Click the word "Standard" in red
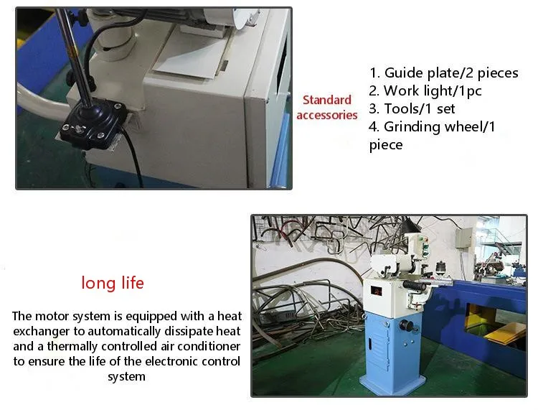coord(326,100)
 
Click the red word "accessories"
coord(326,115)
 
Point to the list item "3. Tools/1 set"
coord(412,109)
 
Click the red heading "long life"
coord(113,283)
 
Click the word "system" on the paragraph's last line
coord(126,376)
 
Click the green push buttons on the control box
coord(425,248)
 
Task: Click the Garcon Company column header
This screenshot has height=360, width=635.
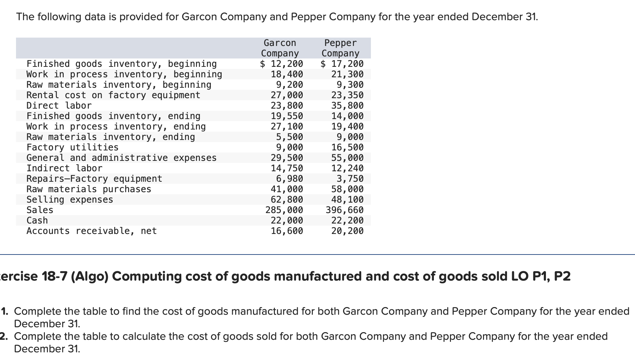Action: click(280, 48)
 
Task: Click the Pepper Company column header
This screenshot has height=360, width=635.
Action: click(340, 48)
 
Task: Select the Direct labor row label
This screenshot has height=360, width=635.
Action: click(59, 105)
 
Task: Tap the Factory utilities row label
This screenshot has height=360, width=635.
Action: click(72, 147)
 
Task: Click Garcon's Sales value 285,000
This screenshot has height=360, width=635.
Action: click(284, 210)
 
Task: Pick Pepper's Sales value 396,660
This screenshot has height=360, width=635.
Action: click(344, 210)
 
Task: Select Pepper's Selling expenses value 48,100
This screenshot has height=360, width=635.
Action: click(347, 199)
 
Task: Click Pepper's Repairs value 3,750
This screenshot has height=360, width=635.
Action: click(350, 179)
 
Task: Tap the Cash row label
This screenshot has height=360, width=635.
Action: click(37, 220)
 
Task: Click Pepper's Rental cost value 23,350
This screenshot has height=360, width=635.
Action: click(347, 95)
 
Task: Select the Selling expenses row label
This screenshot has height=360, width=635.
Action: click(70, 199)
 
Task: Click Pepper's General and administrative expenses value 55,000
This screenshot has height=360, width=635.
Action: click(347, 158)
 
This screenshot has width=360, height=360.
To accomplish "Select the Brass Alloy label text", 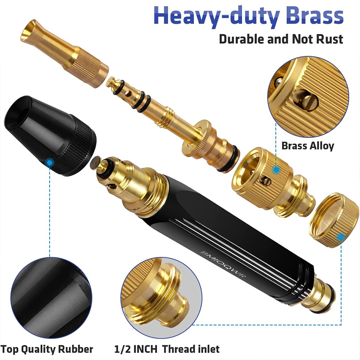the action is pos(308,146).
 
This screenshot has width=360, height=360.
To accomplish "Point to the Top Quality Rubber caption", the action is pos(47,349).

# # # # #

**Given instruction:** Reproduce the stretch of rows from the line containing "Click the red word" through the line containing "Action: click(280, 48)", both lines included, and omit the pictures.

**Complete answer:**
Click the red word "accessories"
coord(326,115)
 
Point to the list item "3. Tools/1 set"
coord(412,109)
 
Click the red heading "long life"
coord(113,283)
 
Click the word "system" on the paragraph's last line
coord(126,376)
 
Click the green push buttons on the control box
coord(425,248)
 
Task: Click the Garcon Company column header
This screenshot has height=360, width=635.
Action: click(280, 48)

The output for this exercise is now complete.